Friday, May 17, 2013

Testing the Science of Global Warming

Once upon a time, I studied physics and chemistry (chemistry was my original major in college). As aspiring scientists, we did more than just read facts written by experienced and learned scientists, we made our own observations, and formed hypothesis, designed and conducted experiments, recorded our results and concluded whether our hypothesis was true or not.

There was another thing that we did in our lab reports. We recorded areas where our experiments may have had errors. Some of these were routine.  Things like test tubes might not have been sterile, variances in room temperature and so forth.  Some were very specific to what we were doing.  Not being able to reuse a sample for our tests was always frustrating. And if you looked hard enough on any experiment, you could find areas where measurements or results could have been influenced by an outside factor. If you couldn't find these, then you weren't looking hard enough. And we lost points if we didn't list these in our report.
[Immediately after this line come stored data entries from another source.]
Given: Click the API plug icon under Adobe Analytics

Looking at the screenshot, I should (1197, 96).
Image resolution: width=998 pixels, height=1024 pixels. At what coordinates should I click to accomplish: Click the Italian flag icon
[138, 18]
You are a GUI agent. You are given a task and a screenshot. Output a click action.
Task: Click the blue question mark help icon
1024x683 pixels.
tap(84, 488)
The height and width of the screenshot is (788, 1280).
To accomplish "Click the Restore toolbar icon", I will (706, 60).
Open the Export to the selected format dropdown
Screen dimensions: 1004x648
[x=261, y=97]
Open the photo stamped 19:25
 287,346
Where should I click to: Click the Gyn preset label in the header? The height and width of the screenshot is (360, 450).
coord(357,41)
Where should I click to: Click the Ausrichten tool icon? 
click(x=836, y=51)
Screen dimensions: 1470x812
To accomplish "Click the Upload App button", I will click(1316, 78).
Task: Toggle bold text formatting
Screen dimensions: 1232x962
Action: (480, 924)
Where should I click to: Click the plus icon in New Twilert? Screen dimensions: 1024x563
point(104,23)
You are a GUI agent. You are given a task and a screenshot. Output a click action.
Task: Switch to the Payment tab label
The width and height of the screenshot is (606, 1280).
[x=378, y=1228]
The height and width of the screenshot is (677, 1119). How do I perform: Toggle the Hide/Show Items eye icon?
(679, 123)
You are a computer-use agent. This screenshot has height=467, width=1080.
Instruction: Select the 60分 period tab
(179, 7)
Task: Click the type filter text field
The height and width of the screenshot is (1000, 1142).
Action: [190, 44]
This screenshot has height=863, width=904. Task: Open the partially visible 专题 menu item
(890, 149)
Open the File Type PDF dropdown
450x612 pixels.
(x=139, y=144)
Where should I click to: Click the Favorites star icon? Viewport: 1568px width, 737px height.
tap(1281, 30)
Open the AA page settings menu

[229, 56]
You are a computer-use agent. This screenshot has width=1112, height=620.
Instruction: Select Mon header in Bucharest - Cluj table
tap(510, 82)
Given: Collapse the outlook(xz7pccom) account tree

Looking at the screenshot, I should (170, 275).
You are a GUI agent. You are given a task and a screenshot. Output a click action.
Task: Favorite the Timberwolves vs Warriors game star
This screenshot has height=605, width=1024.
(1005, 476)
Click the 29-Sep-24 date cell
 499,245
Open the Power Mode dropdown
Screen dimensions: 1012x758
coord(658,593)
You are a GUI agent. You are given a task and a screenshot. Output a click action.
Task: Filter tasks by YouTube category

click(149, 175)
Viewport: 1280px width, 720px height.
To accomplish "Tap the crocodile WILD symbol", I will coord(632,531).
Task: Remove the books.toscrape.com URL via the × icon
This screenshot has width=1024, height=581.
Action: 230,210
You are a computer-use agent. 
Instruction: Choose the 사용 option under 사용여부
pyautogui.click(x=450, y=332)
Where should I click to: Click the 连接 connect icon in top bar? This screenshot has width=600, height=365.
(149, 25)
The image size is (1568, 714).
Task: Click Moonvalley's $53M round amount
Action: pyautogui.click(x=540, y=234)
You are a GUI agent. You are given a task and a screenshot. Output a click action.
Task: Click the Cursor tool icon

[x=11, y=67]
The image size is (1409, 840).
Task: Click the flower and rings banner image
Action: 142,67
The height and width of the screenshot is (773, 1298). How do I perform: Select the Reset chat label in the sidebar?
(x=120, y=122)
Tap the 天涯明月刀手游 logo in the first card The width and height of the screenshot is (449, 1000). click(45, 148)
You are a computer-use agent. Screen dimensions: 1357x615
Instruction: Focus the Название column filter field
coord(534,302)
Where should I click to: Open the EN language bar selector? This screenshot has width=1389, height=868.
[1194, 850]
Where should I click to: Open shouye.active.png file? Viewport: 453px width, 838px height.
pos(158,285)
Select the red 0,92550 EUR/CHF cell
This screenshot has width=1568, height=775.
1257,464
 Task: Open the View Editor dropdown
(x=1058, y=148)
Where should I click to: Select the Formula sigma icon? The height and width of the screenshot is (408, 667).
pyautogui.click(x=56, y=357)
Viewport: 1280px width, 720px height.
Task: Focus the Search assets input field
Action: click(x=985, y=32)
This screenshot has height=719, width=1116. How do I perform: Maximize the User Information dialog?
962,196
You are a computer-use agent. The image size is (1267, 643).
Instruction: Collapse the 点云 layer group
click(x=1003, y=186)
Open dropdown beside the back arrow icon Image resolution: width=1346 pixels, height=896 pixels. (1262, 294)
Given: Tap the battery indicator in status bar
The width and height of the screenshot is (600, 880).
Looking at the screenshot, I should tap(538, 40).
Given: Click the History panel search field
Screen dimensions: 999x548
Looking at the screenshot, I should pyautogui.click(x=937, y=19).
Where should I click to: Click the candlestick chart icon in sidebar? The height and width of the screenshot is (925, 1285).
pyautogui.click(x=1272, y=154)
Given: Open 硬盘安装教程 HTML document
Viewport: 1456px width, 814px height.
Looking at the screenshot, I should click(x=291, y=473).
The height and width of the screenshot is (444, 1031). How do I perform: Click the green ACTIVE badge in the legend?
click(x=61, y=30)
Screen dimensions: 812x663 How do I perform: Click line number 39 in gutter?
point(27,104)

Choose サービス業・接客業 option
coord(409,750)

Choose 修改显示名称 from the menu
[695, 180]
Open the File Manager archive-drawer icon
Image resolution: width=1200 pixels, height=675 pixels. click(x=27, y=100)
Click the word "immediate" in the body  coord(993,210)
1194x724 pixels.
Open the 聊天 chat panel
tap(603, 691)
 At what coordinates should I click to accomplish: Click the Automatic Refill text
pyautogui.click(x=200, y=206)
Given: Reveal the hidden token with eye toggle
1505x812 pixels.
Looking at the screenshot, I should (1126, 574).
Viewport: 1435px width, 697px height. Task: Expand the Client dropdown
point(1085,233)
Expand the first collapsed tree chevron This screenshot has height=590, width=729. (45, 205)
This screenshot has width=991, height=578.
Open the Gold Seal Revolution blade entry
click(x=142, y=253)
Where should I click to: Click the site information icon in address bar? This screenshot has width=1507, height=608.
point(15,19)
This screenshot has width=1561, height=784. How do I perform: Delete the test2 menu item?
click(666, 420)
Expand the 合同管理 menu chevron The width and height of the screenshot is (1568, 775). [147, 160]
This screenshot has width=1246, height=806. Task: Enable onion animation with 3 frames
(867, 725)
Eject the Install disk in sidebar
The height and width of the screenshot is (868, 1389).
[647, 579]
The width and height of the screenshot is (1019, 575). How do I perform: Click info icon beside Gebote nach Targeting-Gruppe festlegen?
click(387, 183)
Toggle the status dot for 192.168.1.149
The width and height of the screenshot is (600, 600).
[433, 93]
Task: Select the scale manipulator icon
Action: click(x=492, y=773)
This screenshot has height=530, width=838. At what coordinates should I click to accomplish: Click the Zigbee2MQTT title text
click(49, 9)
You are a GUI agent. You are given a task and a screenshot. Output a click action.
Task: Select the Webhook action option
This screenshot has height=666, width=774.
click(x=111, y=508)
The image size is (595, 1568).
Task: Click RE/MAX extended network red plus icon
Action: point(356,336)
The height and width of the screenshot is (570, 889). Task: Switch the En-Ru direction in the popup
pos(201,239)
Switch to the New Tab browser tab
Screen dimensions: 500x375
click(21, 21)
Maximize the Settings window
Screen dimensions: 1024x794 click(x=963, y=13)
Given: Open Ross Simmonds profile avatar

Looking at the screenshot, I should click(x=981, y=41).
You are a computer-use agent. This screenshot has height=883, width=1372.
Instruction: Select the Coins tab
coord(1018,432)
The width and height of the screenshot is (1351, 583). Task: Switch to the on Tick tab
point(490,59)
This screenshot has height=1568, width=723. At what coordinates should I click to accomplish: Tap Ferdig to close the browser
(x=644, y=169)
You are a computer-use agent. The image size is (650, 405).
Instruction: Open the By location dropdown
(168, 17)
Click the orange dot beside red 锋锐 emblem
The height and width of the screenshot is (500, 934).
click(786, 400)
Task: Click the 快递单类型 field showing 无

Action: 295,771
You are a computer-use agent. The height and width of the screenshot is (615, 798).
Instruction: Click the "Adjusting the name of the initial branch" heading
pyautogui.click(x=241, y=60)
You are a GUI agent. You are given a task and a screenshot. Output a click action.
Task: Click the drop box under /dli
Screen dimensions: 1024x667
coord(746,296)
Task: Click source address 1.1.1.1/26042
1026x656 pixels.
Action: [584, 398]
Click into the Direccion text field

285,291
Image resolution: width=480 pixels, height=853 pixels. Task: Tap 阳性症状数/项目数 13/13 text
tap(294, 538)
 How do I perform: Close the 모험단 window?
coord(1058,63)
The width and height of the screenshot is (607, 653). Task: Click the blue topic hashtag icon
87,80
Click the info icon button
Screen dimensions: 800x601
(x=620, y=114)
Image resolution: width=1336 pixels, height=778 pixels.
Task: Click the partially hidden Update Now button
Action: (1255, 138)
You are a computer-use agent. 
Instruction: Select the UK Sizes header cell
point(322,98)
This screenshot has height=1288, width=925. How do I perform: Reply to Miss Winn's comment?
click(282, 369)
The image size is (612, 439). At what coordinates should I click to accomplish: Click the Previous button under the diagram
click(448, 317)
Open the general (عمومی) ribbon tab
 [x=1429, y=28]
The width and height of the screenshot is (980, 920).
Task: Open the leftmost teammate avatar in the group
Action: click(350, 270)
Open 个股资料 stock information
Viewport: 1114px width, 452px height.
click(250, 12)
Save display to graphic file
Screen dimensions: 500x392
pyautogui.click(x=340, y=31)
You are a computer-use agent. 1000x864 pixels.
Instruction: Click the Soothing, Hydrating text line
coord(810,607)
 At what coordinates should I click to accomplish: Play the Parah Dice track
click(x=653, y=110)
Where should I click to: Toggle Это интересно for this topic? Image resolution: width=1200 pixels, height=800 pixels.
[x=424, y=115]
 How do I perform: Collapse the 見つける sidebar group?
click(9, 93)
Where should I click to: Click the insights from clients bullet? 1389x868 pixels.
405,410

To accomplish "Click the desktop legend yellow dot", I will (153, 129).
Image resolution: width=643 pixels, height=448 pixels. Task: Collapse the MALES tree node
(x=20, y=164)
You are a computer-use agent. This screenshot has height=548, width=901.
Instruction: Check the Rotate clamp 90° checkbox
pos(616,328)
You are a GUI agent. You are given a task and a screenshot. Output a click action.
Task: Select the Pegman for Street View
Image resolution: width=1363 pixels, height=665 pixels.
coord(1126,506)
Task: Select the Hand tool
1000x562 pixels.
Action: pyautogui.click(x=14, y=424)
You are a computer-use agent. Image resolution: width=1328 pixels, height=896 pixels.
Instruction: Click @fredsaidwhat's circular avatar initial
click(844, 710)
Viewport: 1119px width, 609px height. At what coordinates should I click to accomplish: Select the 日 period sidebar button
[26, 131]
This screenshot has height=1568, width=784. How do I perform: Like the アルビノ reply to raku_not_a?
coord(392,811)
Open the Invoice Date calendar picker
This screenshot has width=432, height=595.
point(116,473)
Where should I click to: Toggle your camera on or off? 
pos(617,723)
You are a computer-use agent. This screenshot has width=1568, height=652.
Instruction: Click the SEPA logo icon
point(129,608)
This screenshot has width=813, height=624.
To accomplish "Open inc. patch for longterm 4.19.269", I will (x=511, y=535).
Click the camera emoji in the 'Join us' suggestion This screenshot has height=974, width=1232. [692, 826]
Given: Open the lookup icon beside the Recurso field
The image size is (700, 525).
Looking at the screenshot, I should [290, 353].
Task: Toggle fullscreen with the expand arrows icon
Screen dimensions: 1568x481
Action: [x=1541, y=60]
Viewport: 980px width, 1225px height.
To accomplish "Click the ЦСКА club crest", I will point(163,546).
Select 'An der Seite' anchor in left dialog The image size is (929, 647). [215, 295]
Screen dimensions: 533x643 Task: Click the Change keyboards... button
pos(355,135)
Here is how this works. If we designed an experiment to study the average speed of marathon runners.  And we decide to do this, starting two thirds of the way through the race.  Can we get data to do this?

Lets see, we can pick a runner, and retrieve his check in time at the various check points along the course.  This will give us the historical time and distance references.  Then we can graph the results and show a nice flat line with little change in speed between the checkpoints.

Now the race isn't over yet.  We have miles left to go. And the University has given us another tool other than a calculator and a stop watch. We have a radar gun so that we can get the exact speed of a runner at a given moment in time.  This is great for us because we can get more samples of speed instead of having to rely on check point time records.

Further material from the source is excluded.